Mit den hohen Bewertungen hat sich zuletzt sogar die Europäische Zentralbank (EZB) beschäftigt. Das ist ungewöhnlich, weil Notenbanker sich üblicherweise bei diesem Thema zurückhalten. Doch genau das taten die EZB-Ratsmitglieder zuletzt nicht, wie aus dem Protokoll der Notenbanksitzung vom Januar hervorgeht: „Es wurde angemerkt, dass die Kursgewinne am Aktienmarkt nicht mit einer Verbesserung der Gewinnaussichten (der Unternehmen) in Verbindung stehen.“
Wo Experten den Dax am Jahresende sehen
In diesem Zusammenhang belegen Handelsblatt-Berechnungen, wie recht die Zentralbanker haben. Im abgelaufenen Jahr steigerten weder die Unternehmen in den USA noch in Europa, einschließlich Deutschland, ihre Nettogewinne. Im Gegenteil: Für die 30 Dax-Unternehmen zeichnet sich ein deutlicher Rückgang ab. Doch die Aktienkurse stiegen 2019 an der Wall Street und in Europa, einschließlich Dax, um mehr als 20 Prozent. Das heißt: Aktien wurden deutlich teurer, weil die Kurse stiegen, die Gewinne aber nicht.
Um aus dieser Bewertungsfalle herauszukommen, müssen entweder die Kurse fallen – oder aber die Unternehmen ihre Gewinne steigern. Die zweite Variante erscheint derzeit wenig wahrscheinlich angesichts der schlechteren Produktions- und Absatzbedingungen aufgrund der Virus-Epidemie. David Kostin von der amerikanischen Großbank Goldman Sachs hat gerade erst seine Prognose für die Gewinne der 500 größten US-Konzerne im laufenden Jahr von ursprünglich sechs auf null Prozent gekappt.
Dennoch erscheint es nach fast einhelliger Meinung der Experten unwahrscheinlich, dass die Börsen so tief fallen, wie es die Bewertungsrelationen eigentlich nahelegen. Goldman-Sachs-Experte Kostin hält an seinem Kursziel für den amerikanischen S&P 500 – das ist der weltweit wichtigste Börsenindex – in Höhe von 3400 Punkten zum Jahresende fest. Aktuell notiert der S&P mehr als zehn Prozent niedriger. Den Dax prognostiziert DZ-Bank-Analyst Kahler zum Jahresende bei 13.200 Punkten. Andreas Hürkamp von der Commerzbank sieht das deutsche Börsenbarometer Ende 2020 sogar bei 13.700 Punkten stehen, ist allerdings gerade dabei, die Prognose angesichts des Coronavirus-Schocks zu überarbeiten. Das neue Dax-Ziel dürfte niedriger ausfallen.

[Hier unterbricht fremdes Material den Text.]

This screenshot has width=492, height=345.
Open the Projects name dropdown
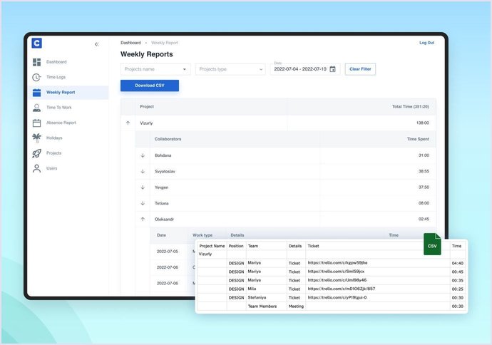155,69
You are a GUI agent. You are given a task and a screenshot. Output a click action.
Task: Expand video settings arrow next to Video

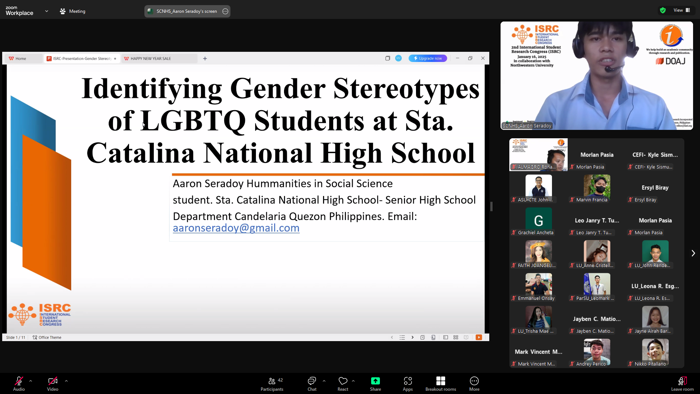(x=66, y=381)
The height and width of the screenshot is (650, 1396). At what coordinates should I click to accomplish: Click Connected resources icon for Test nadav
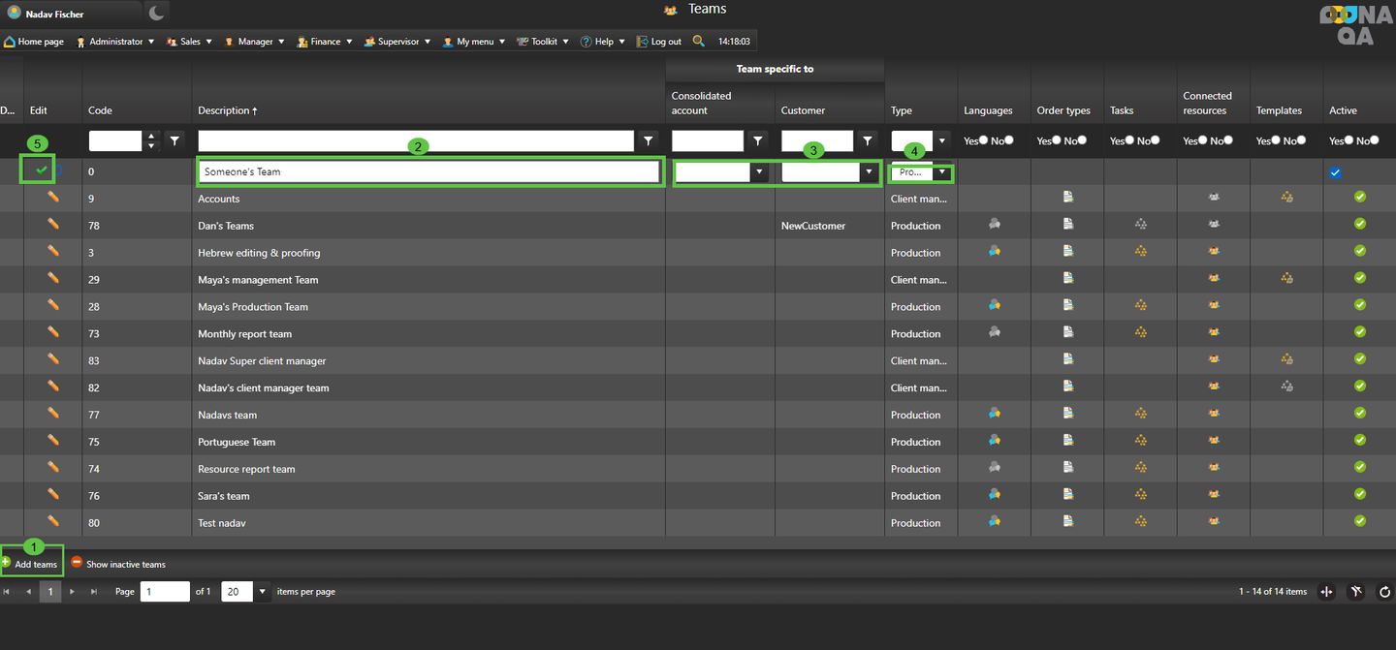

Das Hauptargument für den Optimismus, was die Aktienmärkte angeht, bleiben die niedrigen Zinsen. „Das aktuelle Niedrigzinsniveau hat die Alternative in Form von Unternehmensanleihen derart verteuert“, so argumentiert Michael Blümke von der Fondsgesellschaft Ethenea, „dass selbst die aktuellen Aktienbewertungen weiteres Kurspotenzial ermöglichen.“ An Zuversicht für die Börsen mangelt es also auch in Zeiten von Corona nicht.